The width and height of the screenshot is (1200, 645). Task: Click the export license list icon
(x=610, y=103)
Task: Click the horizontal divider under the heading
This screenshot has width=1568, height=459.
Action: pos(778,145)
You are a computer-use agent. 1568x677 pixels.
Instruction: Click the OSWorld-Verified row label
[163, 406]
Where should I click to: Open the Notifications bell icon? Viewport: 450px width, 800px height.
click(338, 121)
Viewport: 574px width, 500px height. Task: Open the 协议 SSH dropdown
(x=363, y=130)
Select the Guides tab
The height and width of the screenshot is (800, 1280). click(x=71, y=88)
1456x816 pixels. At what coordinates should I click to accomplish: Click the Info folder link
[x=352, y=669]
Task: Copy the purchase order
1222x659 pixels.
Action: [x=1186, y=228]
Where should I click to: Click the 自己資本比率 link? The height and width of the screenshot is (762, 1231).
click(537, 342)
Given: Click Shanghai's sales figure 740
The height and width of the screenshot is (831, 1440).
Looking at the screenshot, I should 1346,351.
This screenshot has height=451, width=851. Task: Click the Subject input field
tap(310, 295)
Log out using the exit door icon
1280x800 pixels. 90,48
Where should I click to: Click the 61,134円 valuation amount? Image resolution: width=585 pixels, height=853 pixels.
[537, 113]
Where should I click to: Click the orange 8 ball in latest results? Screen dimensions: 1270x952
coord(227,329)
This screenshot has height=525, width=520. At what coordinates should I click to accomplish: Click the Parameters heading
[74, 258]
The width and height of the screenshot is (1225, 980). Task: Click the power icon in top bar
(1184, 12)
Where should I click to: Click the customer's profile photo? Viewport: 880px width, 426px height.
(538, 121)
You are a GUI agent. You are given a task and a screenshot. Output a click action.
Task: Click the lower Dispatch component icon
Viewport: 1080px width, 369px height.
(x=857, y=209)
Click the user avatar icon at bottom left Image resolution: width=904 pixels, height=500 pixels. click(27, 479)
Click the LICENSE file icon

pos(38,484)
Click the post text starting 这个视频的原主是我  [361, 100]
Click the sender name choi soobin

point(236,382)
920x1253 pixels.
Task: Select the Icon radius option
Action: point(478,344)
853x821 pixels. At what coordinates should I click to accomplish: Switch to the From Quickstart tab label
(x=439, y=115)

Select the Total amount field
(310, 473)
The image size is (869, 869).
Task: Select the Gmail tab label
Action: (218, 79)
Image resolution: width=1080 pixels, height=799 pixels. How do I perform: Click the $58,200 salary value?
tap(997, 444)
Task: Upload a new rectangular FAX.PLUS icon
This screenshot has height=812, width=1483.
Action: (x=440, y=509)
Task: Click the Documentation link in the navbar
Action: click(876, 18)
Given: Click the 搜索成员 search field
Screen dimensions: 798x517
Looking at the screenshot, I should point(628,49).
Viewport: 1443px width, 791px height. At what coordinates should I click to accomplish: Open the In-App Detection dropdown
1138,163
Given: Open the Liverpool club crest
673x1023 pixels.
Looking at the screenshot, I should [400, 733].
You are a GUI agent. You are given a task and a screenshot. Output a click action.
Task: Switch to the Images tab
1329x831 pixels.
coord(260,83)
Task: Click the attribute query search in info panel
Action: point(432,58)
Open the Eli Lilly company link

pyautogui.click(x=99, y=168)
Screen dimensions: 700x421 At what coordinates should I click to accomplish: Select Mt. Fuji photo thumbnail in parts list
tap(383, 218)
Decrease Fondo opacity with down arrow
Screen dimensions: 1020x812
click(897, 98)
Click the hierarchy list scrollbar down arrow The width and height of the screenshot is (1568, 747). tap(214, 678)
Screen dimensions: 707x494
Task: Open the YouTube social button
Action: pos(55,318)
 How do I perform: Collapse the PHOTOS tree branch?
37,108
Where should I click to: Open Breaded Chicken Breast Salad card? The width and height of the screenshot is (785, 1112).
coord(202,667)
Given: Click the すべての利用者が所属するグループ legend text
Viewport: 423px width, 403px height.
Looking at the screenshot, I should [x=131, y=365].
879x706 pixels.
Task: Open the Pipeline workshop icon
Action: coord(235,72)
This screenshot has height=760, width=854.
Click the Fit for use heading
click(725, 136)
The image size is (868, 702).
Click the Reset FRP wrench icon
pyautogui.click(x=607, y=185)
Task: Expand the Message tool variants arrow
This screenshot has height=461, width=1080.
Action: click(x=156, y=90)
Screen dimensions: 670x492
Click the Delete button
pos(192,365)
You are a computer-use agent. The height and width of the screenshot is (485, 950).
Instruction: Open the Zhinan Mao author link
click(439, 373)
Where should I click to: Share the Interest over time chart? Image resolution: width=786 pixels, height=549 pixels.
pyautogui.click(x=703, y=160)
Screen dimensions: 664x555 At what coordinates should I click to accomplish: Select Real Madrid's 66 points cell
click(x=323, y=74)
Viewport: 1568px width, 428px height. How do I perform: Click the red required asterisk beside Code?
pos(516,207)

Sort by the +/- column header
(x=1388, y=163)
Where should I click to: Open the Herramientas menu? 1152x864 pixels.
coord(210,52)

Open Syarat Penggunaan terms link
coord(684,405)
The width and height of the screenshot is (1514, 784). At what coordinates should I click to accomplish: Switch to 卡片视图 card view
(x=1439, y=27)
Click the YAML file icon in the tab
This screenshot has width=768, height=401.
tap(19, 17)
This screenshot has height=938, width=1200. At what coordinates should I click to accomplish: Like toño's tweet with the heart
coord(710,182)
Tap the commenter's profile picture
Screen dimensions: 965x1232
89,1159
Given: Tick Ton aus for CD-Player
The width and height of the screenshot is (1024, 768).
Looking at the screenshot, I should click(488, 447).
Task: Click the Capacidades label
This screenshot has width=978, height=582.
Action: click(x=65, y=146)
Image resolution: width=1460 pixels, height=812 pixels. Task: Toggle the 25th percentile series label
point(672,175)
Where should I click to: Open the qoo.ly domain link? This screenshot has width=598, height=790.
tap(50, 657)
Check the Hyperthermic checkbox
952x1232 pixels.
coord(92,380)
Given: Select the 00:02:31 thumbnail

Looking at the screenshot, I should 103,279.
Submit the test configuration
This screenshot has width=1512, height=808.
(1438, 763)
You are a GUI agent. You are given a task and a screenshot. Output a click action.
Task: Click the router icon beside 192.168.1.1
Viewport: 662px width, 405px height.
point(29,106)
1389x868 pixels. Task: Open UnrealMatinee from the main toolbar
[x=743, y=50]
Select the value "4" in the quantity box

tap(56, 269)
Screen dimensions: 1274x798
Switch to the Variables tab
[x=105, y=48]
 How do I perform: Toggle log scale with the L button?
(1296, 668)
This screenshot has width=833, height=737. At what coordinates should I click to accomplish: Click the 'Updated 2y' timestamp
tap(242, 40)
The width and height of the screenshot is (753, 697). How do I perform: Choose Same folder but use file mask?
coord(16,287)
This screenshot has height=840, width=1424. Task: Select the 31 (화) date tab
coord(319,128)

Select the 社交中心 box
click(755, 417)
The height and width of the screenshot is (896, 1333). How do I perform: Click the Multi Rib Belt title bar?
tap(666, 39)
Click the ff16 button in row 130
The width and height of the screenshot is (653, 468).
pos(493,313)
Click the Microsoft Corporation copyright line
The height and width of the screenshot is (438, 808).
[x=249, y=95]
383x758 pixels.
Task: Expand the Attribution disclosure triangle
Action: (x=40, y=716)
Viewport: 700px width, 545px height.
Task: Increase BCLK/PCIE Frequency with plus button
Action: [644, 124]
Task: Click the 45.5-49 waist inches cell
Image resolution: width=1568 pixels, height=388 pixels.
· · ·
• **Exercise description**: Output the entire listing above, character for character.

• **Solution**:
The width and height of the screenshot is (1200, 645). Task: Click the export license list icon
(x=610, y=103)
Task: Click the horizontal divider under the heading
This screenshot has width=1568, height=459.
Action: pos(778,145)
You are a computer-use agent. 1568x677 pixels.
Instruction: Click the OSWorld-Verified row label
[163, 406]
Where should I click to: Open the Notifications bell icon? Viewport: 450px width, 800px height.
click(338, 121)
Viewport: 574px width, 500px height. Task: Open the 协议 SSH dropdown
(x=363, y=130)
Select the Guides tab
The height and width of the screenshot is (800, 1280). click(x=71, y=88)
1456x816 pixels. At what coordinates should I click to accomplish: Click the Info folder link
[x=352, y=669]
Task: Copy the purchase order
1222x659 pixels.
Action: [x=1186, y=228]
Where should I click to: Click the 自己資本比率 link? The height and width of the screenshot is (762, 1231).
click(537, 342)
Given: Click Shanghai's sales figure 740
The height and width of the screenshot is (831, 1440).
Looking at the screenshot, I should 1346,351.
This screenshot has height=451, width=851. Task: Click the Subject input field
tap(310, 295)
Log out using the exit door icon
1280x800 pixels. 90,48
Where should I click to: Click the 61,134円 valuation amount? Image resolution: width=585 pixels, height=853 pixels.
[537, 113]
Where should I click to: Click the orange 8 ball in latest results? Screen dimensions: 1270x952
coord(227,329)
This screenshot has height=525, width=520. At what coordinates should I click to accomplish: Click the Parameters heading
[74, 258]
The width and height of the screenshot is (1225, 980). Task: Click the power icon in top bar
(1184, 12)
Where should I click to: Click the customer's profile photo? Viewport: 880px width, 426px height.
(538, 121)
You are a GUI agent. You are given a task and a screenshot. Output a click action.
Task: Click the lower Dispatch component icon
Viewport: 1080px width, 369px height.
(x=857, y=209)
Click the user avatar icon at bottom left Image resolution: width=904 pixels, height=500 pixels. click(27, 479)
Click the LICENSE file icon

pos(38,484)
Click the post text starting 这个视频的原主是我  [361, 100]
Click the sender name choi soobin

point(236,382)
920x1253 pixels.
Task: Select the Icon radius option
Action: point(478,344)
853x821 pixels. At what coordinates should I click to accomplish: Switch to the From Quickstart tab label
(x=439, y=115)

Select the Total amount field
(310, 473)
The image size is (869, 869).
Task: Select the Gmail tab label
Action: (218, 79)
Image resolution: width=1080 pixels, height=799 pixels. How do I perform: Click the $58,200 salary value?
tap(997, 444)
Task: Upload a new rectangular FAX.PLUS icon
This screenshot has height=812, width=1483.
Action: (x=440, y=509)
Task: Click the Documentation link in the navbar
Action: click(876, 18)
Given: Click the 搜索成员 search field
Screen dimensions: 798x517
Looking at the screenshot, I should point(628,49).
Viewport: 1443px width, 791px height. At what coordinates should I click to accomplish: Open the In-App Detection dropdown
1138,163
Given: Open the Liverpool club crest
673x1023 pixels.
Looking at the screenshot, I should [400, 733].
You are a GUI agent. You are given a task and a screenshot. Output a click action.
Task: Switch to the Images tab
1329x831 pixels.
coord(260,83)
Task: Click the attribute query search in info panel
Action: point(432,58)
Open the Eli Lilly company link

pyautogui.click(x=99, y=168)
Screen dimensions: 700x421 At what coordinates should I click to accomplish: Select Mt. Fuji photo thumbnail in parts list
tap(383, 218)
Decrease Fondo opacity with down arrow
Screen dimensions: 1020x812
click(897, 98)
Click the hierarchy list scrollbar down arrow The width and height of the screenshot is (1568, 747). tap(214, 678)
Screen dimensions: 707x494
Task: Open the YouTube social button
Action: pos(55,318)
 How do I perform: Collapse the PHOTOS tree branch?
37,108
Where should I click to: Open Breaded Chicken Breast Salad card? The width and height of the screenshot is (785, 1112).
coord(202,667)
Given: Click the すべての利用者が所属するグループ legend text
Viewport: 423px width, 403px height.
Looking at the screenshot, I should [x=131, y=365].
879x706 pixels.
Task: Open the Pipeline workshop icon
Action: coord(235,72)
This screenshot has height=760, width=854.
Click the Fit for use heading
click(725, 136)
The image size is (868, 702).
Click the Reset FRP wrench icon
pyautogui.click(x=607, y=185)
Task: Expand the Message tool variants arrow
This screenshot has height=461, width=1080.
Action: click(x=156, y=90)
Screen dimensions: 670x492
Click the Delete button
pos(192,365)
You are a computer-use agent. The height and width of the screenshot is (485, 950).
Instruction: Open the Zhinan Mao author link
click(439, 373)
Where should I click to: Share the Interest over time chart? Image resolution: width=786 pixels, height=549 pixels.
pyautogui.click(x=703, y=160)
Screen dimensions: 664x555 At what coordinates should I click to accomplish: Select Real Madrid's 66 points cell
click(x=323, y=74)
Viewport: 1568px width, 428px height. How do I perform: Click the red required asterisk beside Code?
pos(516,207)

Sort by the +/- column header
(x=1388, y=163)
Where should I click to: Open the Herramientas menu? 1152x864 pixels.
coord(210,52)

Open Syarat Penggunaan terms link
coord(684,405)
The width and height of the screenshot is (1514, 784). At what coordinates should I click to accomplish: Switch to 卡片视图 card view
(x=1439, y=27)
Click the YAML file icon in the tab
This screenshot has width=768, height=401.
tap(19, 17)
This screenshot has height=938, width=1200. At what coordinates should I click to accomplish: Like toño's tweet with the heart
coord(710,182)
Tap the commenter's profile picture
Screen dimensions: 965x1232
89,1159
Given: Tick Ton aus for CD-Player
The width and height of the screenshot is (1024, 768).
Looking at the screenshot, I should click(488, 447).
Task: Click the Capacidades label
This screenshot has width=978, height=582.
Action: click(x=65, y=146)
Image resolution: width=1460 pixels, height=812 pixels. Task: Toggle the 25th percentile series label
point(672,175)
Where should I click to: Open the qoo.ly domain link? This screenshot has width=598, height=790.
tap(50, 657)
Check the Hyperthermic checkbox
952x1232 pixels.
coord(92,380)
Given: Select the 00:02:31 thumbnail

Looking at the screenshot, I should 103,279.
Submit the test configuration
This screenshot has width=1512, height=808.
(1438, 763)
You are a GUI agent. You are given a task and a screenshot. Output a click action.
Task: Click the router icon beside 192.168.1.1
Viewport: 662px width, 405px height.
point(29,106)
1389x868 pixels. Task: Open UnrealMatinee from the main toolbar
[x=743, y=50]
Select the value "4" in the quantity box

tap(56, 269)
Screen dimensions: 1274x798
Switch to the Variables tab
[x=105, y=48]
 How do I perform: Toggle log scale with the L button?
(1296, 668)
This screenshot has width=833, height=737. At what coordinates should I click to accomplish: Click the 'Updated 2y' timestamp
tap(242, 40)
The width and height of the screenshot is (753, 697). How do I perform: Choose Same folder but use file mask?
coord(16,287)
This screenshot has height=840, width=1424. Task: Select the 31 (화) date tab
coord(319,128)

Select the 社交中心 box
click(755, 417)
The height and width of the screenshot is (896, 1333). How do I perform: Click the Multi Rib Belt title bar?
tap(666, 39)
Click the ff16 button in row 130
The width and height of the screenshot is (653, 468).
pos(493,313)
Click the Microsoft Corporation copyright line
The height and width of the screenshot is (438, 808).
[x=249, y=95]
383x758 pixels.
Task: Expand the Attribution disclosure triangle
Action: (x=40, y=716)
Viewport: 700px width, 545px height.
Task: Increase BCLK/PCIE Frequency with plus button
Action: [644, 124]
Task: Click the 45.5-49 waist inches cell
Image resolution: width=1568 pixels, height=388 pixels.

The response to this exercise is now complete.